━━━━━ Texte fourni

« Idoles n’a pas pour but de "démolir" l'industrie de la K-Pop, qui pour moi reste fascinante malgré ses travers », nous précise d’emblée Marianne Weller. Avec son ouvrage publié aux éditions l’Atelier des Cahiers, elle nous plonge dans l’histoire de TVXQ ! et dans l’univers à part de la K-pop sphère.
Il faut chercher à comprendre la société coréenne, et le fonctionnement unique de la K-Pop
Comment vous est venue l’idée d’Idoles ?
Il y a quelques années, ma fille, adolescente à l’époque, a voulu me faire découvrir la K-Pop. J’avoue que l’univers de la Kpop m’a paru très étrange à la première écoute, aux premières vidéos visionnées ! C’est pour lui faire plaisir que j’ai voulu faire l’effort de comprendre cette musique, et je suis tombée tout à fait par hasard sur la musique de Kim Jaejoong. J’ai toujours été fascinée par la vie des artistes de scène, je fais du chant moi-même et j’écoute beaucoup de musique. J’ai voulu en savoir plus. En lisant sa biographie, j’ai d’abord eu l’impression qu’elle était romancée : c’était un véritable personnage de fiction ! Puis j’ai découvert le groupe TVXQ, leur histoire à rebondissement, et je me suis dit qu’il fallait absolument l’écrire. Pour la comprendre, il faut chercher à comprendre la société coréenne, et le fonctionnement unique de la K-Pop. Ça a été un parcours de découverte. Quand mon livre a été publié, j’ai rencontré des personnes qui connaissaient elles aussi l’histoire de TVXQ et pensaient aussi qu’il fallait l’écrire.
Qu’est-ce qui fait de TVXQ ! un groupe à part ?
Chronologiquement, TVXQ ! - que l’on a surtout appelé DBSK à l’époque, d’après leur nom coréen Dongbanshinki - est le premier groupe de ce qu’on appelle la deuxième génération de K-Pop (2004 à 2011 environ). De nombreux groupes de cette génération sont tout aussi célèbres, mais on se souvient surtout d’eux aujourd’hui à cause de leur un procès retentissant contre leur maison de production. Cette révolte leur a coûté très cher, et a entrainé le bannissement de trois d’entre eux des médias coréens pendant dix ans, mais a été un premier pas vers la reconnaissance des droits des jeunes artistes de l’industrie de la K-Pop.

━━━━━━━━━━
━━━━━ Informations extraites

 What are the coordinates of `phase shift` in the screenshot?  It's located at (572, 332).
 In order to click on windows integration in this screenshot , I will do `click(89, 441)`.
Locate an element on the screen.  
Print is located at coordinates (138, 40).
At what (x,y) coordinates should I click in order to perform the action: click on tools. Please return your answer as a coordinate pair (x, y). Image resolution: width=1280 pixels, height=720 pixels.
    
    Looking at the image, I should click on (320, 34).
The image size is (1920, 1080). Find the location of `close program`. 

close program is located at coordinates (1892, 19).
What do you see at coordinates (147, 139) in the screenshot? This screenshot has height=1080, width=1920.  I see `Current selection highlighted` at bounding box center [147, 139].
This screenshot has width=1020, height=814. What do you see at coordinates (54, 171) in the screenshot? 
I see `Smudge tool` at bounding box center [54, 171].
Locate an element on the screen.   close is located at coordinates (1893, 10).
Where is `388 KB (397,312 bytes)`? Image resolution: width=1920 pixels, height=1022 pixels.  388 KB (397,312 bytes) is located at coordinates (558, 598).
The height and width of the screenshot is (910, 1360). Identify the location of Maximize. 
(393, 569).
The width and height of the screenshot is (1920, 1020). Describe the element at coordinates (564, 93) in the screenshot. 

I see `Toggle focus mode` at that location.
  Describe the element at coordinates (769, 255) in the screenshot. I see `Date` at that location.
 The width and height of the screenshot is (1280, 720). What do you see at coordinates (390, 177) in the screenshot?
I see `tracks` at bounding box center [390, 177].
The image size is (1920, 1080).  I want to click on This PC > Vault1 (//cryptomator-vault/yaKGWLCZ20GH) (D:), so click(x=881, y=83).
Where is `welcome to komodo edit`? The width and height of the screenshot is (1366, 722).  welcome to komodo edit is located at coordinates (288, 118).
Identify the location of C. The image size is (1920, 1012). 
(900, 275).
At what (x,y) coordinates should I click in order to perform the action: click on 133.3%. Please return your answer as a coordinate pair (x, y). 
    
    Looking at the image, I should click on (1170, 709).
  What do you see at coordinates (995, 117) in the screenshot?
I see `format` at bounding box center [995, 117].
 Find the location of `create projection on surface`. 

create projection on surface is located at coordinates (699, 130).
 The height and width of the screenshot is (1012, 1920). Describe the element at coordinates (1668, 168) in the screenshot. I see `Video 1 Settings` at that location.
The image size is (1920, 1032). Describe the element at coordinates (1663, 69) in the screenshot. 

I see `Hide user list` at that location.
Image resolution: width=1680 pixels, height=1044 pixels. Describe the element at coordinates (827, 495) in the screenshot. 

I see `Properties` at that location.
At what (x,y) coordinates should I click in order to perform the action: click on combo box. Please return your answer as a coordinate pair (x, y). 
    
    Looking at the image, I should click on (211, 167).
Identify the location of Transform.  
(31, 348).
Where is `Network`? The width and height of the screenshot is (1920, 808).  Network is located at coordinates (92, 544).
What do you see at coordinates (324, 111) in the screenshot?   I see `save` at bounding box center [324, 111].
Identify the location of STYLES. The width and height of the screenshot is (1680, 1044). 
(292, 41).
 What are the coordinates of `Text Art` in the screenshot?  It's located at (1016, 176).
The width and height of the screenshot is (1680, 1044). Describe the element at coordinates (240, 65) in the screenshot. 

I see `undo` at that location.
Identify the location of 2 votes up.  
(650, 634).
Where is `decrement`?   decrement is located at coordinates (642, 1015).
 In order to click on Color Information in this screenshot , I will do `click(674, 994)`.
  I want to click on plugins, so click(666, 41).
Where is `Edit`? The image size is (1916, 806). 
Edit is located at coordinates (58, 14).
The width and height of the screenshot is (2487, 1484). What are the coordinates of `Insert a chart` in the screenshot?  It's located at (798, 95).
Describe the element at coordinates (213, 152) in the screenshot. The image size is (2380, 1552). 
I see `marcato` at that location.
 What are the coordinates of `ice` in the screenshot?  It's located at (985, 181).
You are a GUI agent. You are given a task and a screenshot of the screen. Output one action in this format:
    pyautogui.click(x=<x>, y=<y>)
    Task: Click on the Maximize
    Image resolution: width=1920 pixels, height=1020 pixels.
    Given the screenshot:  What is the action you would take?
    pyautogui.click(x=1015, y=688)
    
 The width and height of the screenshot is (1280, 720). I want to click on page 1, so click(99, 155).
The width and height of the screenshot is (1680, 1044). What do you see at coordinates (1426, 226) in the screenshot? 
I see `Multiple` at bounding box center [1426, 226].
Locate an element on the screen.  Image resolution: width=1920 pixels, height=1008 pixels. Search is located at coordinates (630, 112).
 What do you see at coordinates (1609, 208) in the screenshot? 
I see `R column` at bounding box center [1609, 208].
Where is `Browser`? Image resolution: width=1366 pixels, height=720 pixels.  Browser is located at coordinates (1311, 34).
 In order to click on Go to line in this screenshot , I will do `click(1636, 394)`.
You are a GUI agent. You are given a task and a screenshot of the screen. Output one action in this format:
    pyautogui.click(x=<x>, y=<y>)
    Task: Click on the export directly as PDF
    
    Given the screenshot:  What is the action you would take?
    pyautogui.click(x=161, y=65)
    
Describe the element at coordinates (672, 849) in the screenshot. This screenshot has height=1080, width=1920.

━━━━━━━━━━

## Tâches à réaliser
[1] Sous quels noms l'entretien désigne-t-il le groupe dont Marianne Weller raconte l'histoire ? Donnez-les tous.
[2] Transcrivez fidèlement, dans l'entretien, le passage qui va de « Qu’est-ce qui fait » jusqu'à « l’industrie de la K-Pop. ».
[3] D'après l'entretien, pourquoi Marianne Weller a-t-elle fait l'effort de comprendre la K-Pop ?

## Résultats par tâche
[1] TVXQ !, DBSK, Dongbanshinki

[2]
Qu’est-ce qui fait de TVXQ ! un groupe à part ?
Chronologiquement, TVXQ ! - que l’on a surtout appelé DBSK à l’époque, d’après leur nom coréen Dongbanshinki - est le premier groupe de ce qu’on appelle la deuxième génération de K-Pop (2004 à 2011 environ). De nombreux groupes de cette génération sont tout aussi célèbres, mais on se souvient surtout d’eux aujourd’hui à cause de leur un procès retentissant contre leur maison de production. Cette révolte leur a coûté très cher, et a entrainé le bannissement de trois d’entre eux des médias coréens pendant dix ans, mais a été un premier pas vers la reconnaissance des droits des jeunes artistes de l’industrie de la K-Pop.

[3] Elle voulait faire plaisir à sa fille. Celle-ci, alors adolescente, avait voulu lui faire découvrir la K-Pop.